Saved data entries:
----------------

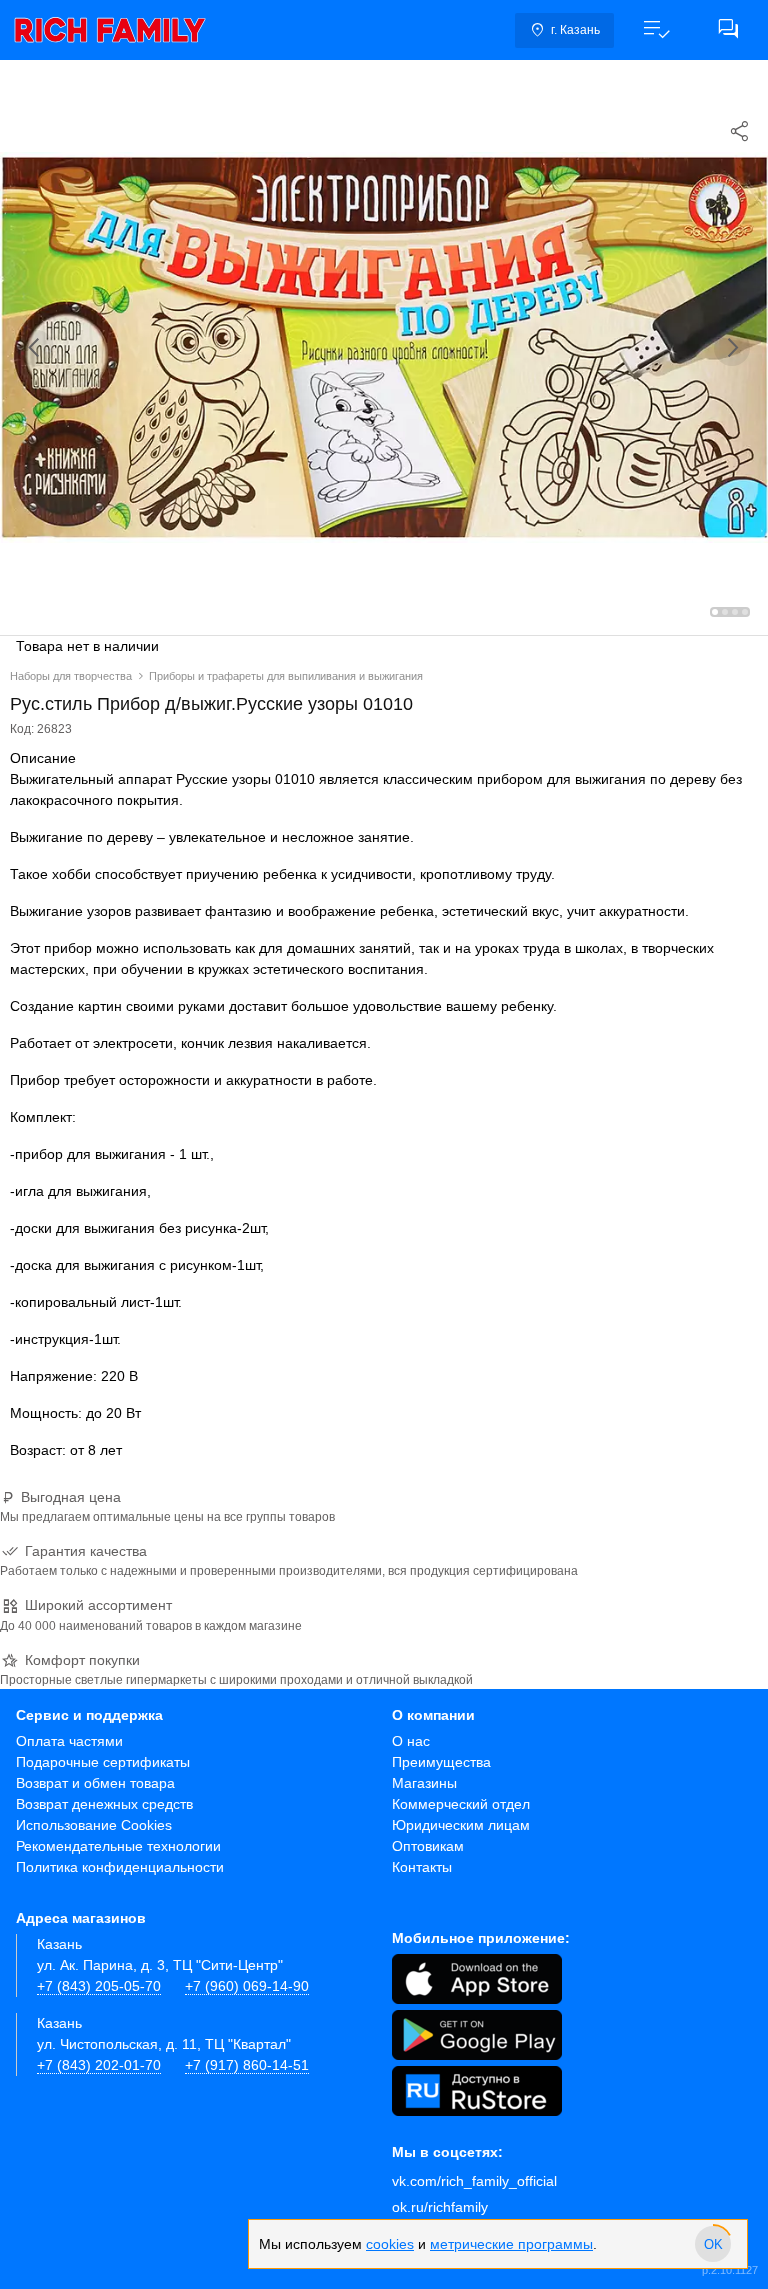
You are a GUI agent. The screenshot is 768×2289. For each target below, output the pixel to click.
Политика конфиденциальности (120, 1867)
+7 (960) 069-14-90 (247, 1986)
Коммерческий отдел (461, 1804)
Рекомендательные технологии (118, 1846)
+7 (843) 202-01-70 (99, 2065)
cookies (390, 2244)
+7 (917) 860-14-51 (247, 2065)
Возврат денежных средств (104, 1804)
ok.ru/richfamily (440, 2207)
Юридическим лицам (461, 1825)
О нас (411, 1741)
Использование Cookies (94, 1825)
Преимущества (441, 1762)
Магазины (424, 1783)
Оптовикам (428, 1846)
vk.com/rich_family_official (474, 2181)
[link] (110, 30)
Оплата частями (69, 1741)
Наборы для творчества (71, 676)
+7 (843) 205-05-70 (99, 1986)
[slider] (713, 2244)
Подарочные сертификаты (103, 1762)
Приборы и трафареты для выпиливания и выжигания (286, 676)
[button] (656, 30)
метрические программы (511, 2244)
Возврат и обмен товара (95, 1783)
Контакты (422, 1867)
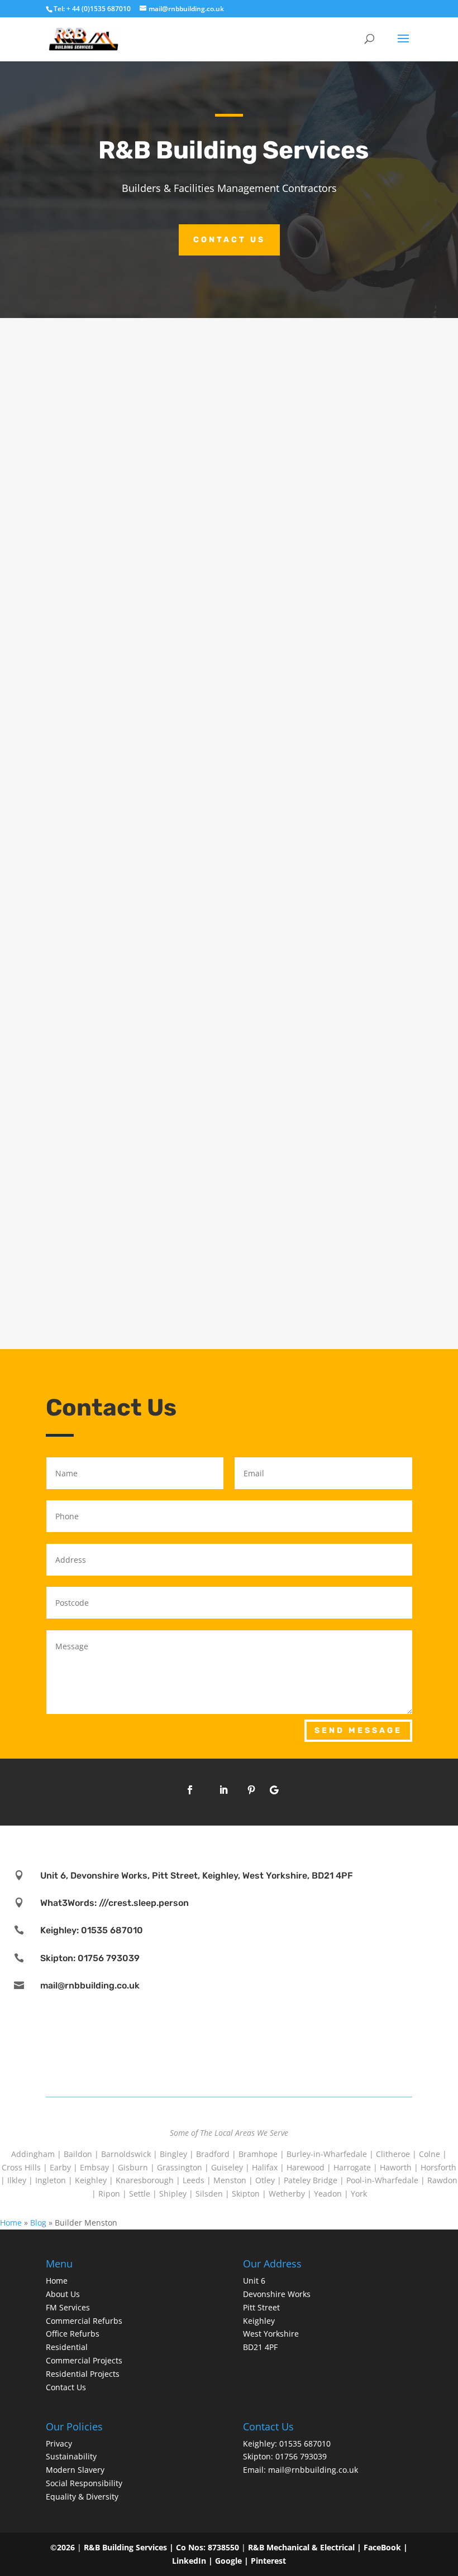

----------------

Instructions to follow — The copy must match each record exactly, apart from the images, which stay out.

Result of this exercise —
You are a GUI agent. The screenshot is 768×2289. For each target below, output the pixel to click.
Политика конфиденциальности (120, 1867)
+7 (960) 069-14-90 (247, 1986)
Коммерческий отдел (461, 1804)
Рекомендательные технологии (118, 1846)
+7 (843) 202-01-70 (99, 2065)
cookies (390, 2244)
+7 (917) 860-14-51 (247, 2065)
Возврат денежных средств (104, 1804)
ok.ru/richfamily (440, 2207)
Юридическим лицам (461, 1825)
О нас (411, 1741)
Использование Cookies (94, 1825)
Преимущества (441, 1762)
Магазины (424, 1783)
Оптовикам (428, 1846)
vk.com/rich_family_official (474, 2181)
[link] (110, 30)
Оплата частями (69, 1741)
Наборы для творчества (71, 676)
+7 (843) 205-05-70 (99, 1986)
[slider] (713, 2244)
Подарочные сертификаты (103, 1762)
Приборы и трафареты для выпиливания и выжигания (286, 676)
[button] (656, 30)
метрические программы (511, 2244)
Возврат и обмен товара (95, 1783)
Контакты (422, 1867)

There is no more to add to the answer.